Женни быстро подняла голову. Конечно, она не смеялась, но усмешка, искажавшая ее лицо, отбрасывала на него отблеск какой-то дьявольской радости; и совершенно новый, бесстыдный огонь, вызывавший представление об обнаженном инстинкте, сверкал в ее голубых глазах. Она протянула руку, схватила Жака за кисть, резко привлекла его к себе и, повернувшись к матери, сказала тоном, который ей хотелось сделать ласковым, но в котором прозвучало торжество и оттенок вызова, почти угрозы.
– Я еще раз нашла его, мама! И навсегда!
Госпожа де Фонтанен с секунду смотрела на нее, потом на него. Она попыталась было улыбнуться, но не смогла. Слабый вздох вырвался из ее груди.
Женни наблюдала за ней. В этом вздохе, на этом материнском лице, дрожащем не только от тревоги, но и от нежности, лице, где она могла бы уже прочитать залог примирения, – ее болезненная подозрительность не захотела увидеть ничего, кроме осуждающей грусти.
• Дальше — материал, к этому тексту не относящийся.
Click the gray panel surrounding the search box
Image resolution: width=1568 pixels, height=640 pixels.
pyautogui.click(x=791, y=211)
Это оскорбило ее, глубоко ранило самую сущность ее дочерней любви. Она отстранилась от матери и, порывисто встав, одним движением оказалась возле Жака. Ее воинственная поза, огонь ее взгляда выражали безграничную, слепую, дерзкую, вызывающую гордость.
Жак, напротив, смотрел на г-жу де Фонтанен с ласковой настойчивостью, и если бы он заговорил, то, вероятно, сказал бы: "Я понимаю вас… Но надо понять и нас тоже…"
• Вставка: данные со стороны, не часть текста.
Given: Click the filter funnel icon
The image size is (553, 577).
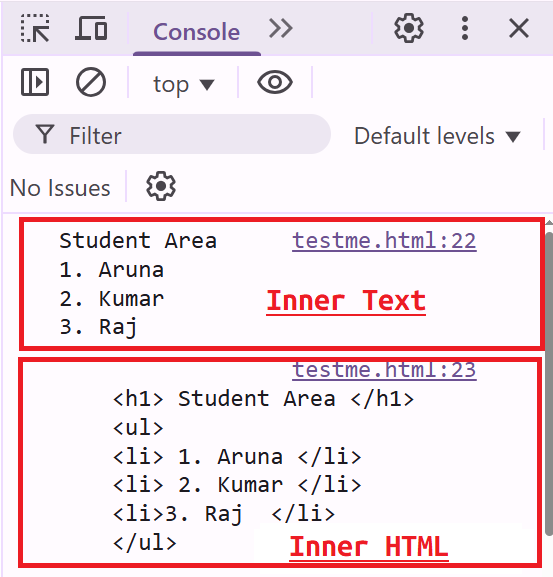Looking at the screenshot, I should tap(45, 134).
Госпожа де Фонтанен смущенно взглянула на молодую пару и опустила глаза: видение постели снова встало перед нею…
Наступило молчание.
Затем, повинуясь привычке, она вежливо обратилась к Жаку:
– Что же вы стоите, дети?.. Садитесь…
Жак пододвинул стул Женни и по знаку г-жи де Фонтанен сел слева от ее кресла.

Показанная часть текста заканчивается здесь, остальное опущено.